Identify every line in the records below that contains the word "Open", and copy each of those lines.
RECORDS FOR THIS TASK Block Start
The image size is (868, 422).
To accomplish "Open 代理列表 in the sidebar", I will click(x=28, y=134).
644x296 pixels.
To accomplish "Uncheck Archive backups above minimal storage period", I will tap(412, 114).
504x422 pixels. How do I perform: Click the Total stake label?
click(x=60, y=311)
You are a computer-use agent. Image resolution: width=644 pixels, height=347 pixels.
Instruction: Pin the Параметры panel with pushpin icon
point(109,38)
RECORDS FOR THIS TASK Block End
RECORDS FOR THIS TASK Block Start
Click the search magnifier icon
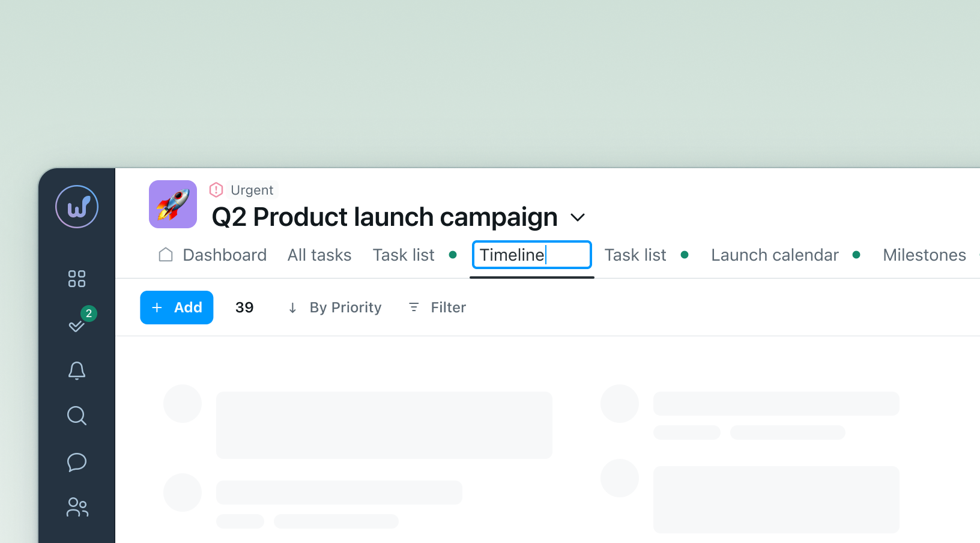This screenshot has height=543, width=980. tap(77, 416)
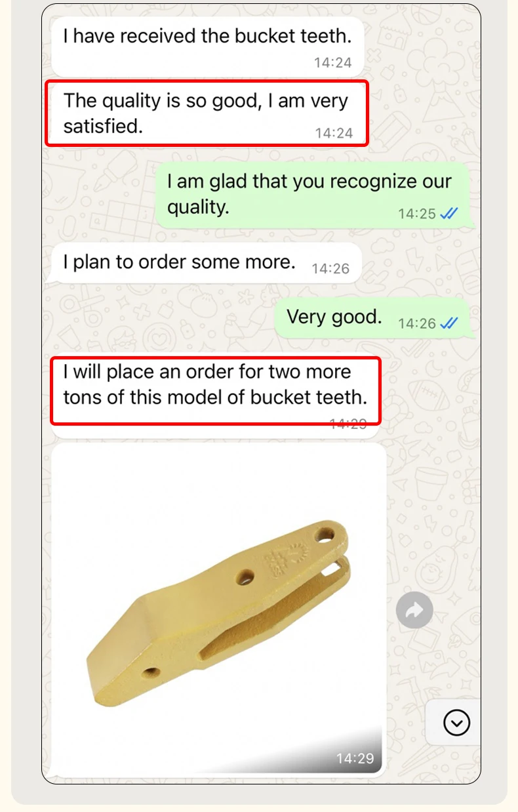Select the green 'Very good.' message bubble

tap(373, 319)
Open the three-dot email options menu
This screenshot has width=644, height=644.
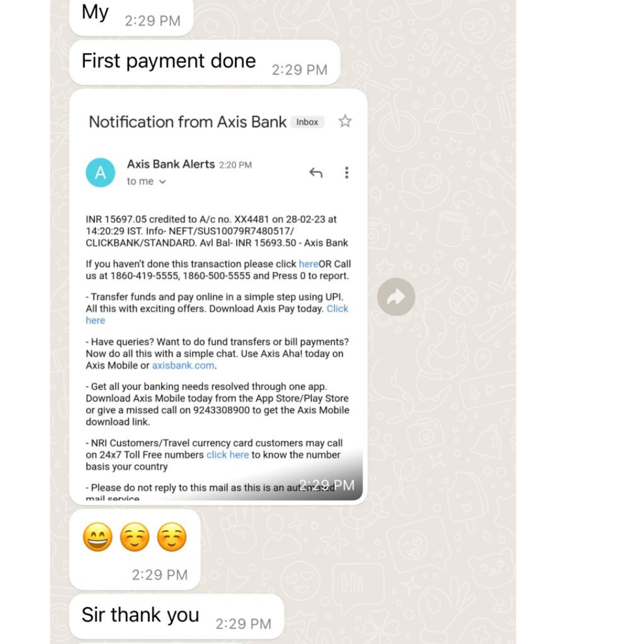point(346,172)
RECORDS FOR THIS TASK Block End
_EXPECTED ANSWER_
To accomplish "Open 代理列表 in the sidebar", I will click(x=28, y=134).
Open the three-dot email options menu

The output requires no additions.